The following additional parameters are from matplotlib.pyplot.contour().

Other Parameters
  • X, Y (array-like, optional) – The coordinates of the values in Z.

    X and Y must both be 2D with the same shape as Z (e.g. created via numpy.meshgrid), or they must both be 1-D such that len(X) == N is the number of columns in Z and len(Y) == M is the number of rows in Z.

    X and Y must both be ordered monotonically.

    If not given, they are assumed to be integer indices, i.e. X = range(N), Y = range(M).

  • Z ((M, N) array-like) – The height values over which the contour is drawn.
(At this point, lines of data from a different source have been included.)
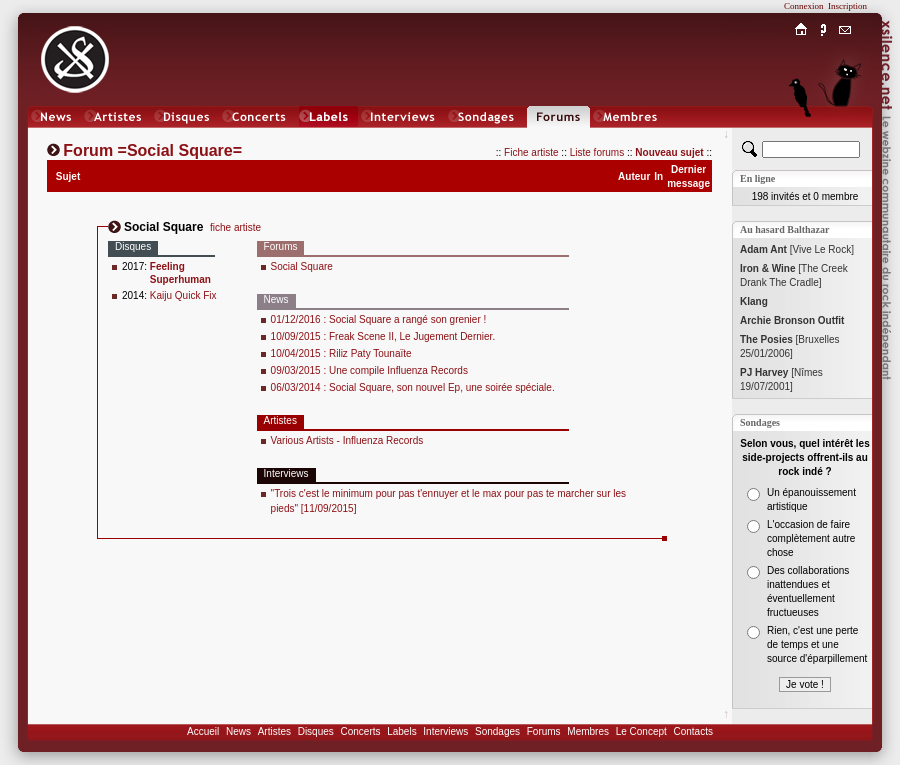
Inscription (847, 6)
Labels (401, 731)
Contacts (692, 731)
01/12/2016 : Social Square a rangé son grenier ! (379, 319)
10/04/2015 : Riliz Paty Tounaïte (341, 353)
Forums (544, 731)
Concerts (360, 731)
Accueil (203, 731)
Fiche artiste (531, 152)
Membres (588, 731)
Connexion (804, 6)
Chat (845, 136)
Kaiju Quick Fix (183, 295)
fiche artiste (235, 227)
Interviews (445, 731)
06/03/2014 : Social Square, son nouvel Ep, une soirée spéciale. (413, 387)
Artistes (274, 731)
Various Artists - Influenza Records (347, 440)
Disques (316, 731)
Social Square (302, 266)
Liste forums (597, 152)
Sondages (497, 731)
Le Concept (641, 731)
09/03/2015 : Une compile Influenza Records (369, 370)
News (238, 731)
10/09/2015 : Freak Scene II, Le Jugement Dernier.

Color-mapping is controlled by cmap, norm, vmin, and vmax.

  • levels (int or array-like, optional) – Determines the number and positions of the contour lines / regions.

    If an int n, use ~matplotlib.ticker.MaxNLocator, which tries to automatically choose no more than n+1 “nice” contour levels between minimum and maximum numeric values of Z.
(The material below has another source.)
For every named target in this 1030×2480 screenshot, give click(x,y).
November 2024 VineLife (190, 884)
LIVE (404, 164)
    If array-like, draw contour lines at the specified levels. The values must be in increasing order.

Note

The following additional parameters are from matplotlib.pyplot.contourf().

Other Parameters
  • X, Y (array-like, optional) – The coordinates of the values in Z.

    X and Y must both be 2D with the same shape as Z (e.g. created via numpy.meshgrid), or they must both be 1-D such that len(X) == N is the number of columns in Z and len(Y) == M is the number of rows in Z.

    X and Y must both be ordered monotonically.

    If not given, they are assumed to be integer indices, i.e. X = range(N), Y = range(M).

  • Z ((M, N) array-like) – The height values over which the contour is drawn. Color-mapping is controlled by cmap, norm, vmin, and vmax.

  • levels (int or array-like, optional) – Determines the number and positions of the contour lines / regions.

    If an int n, use ~matplotlib.ticker.MaxNLocator, which tries to automatically choose no more than n+1 “nice” contour levels between minimum and maximum numeric values of Z.

    If array-like, draw contour lines at the specified levels. The values must be in increasing order.

Returns

Notes

The default density estimates and derived contours are generated based on kernel density estimates. Assumptions around e.g. 95% of points lying within a 95% contour won’t necessarily be valid for non-normally distributed data (instead, this represents the approximate 95% percentile on the kernel density estimate). Note that contours are currently only generated; for mode=”density”; future updates may allow the use of a histogram basis, which would give results closer to 95% data percentiles.

Todo

  • Allow generation of contours from histogram data, rather than just

    the kernel density estimate.

  • Implement an option and filter to ‘scatter’ points below the minimum threshold

    or maximum percentile contours.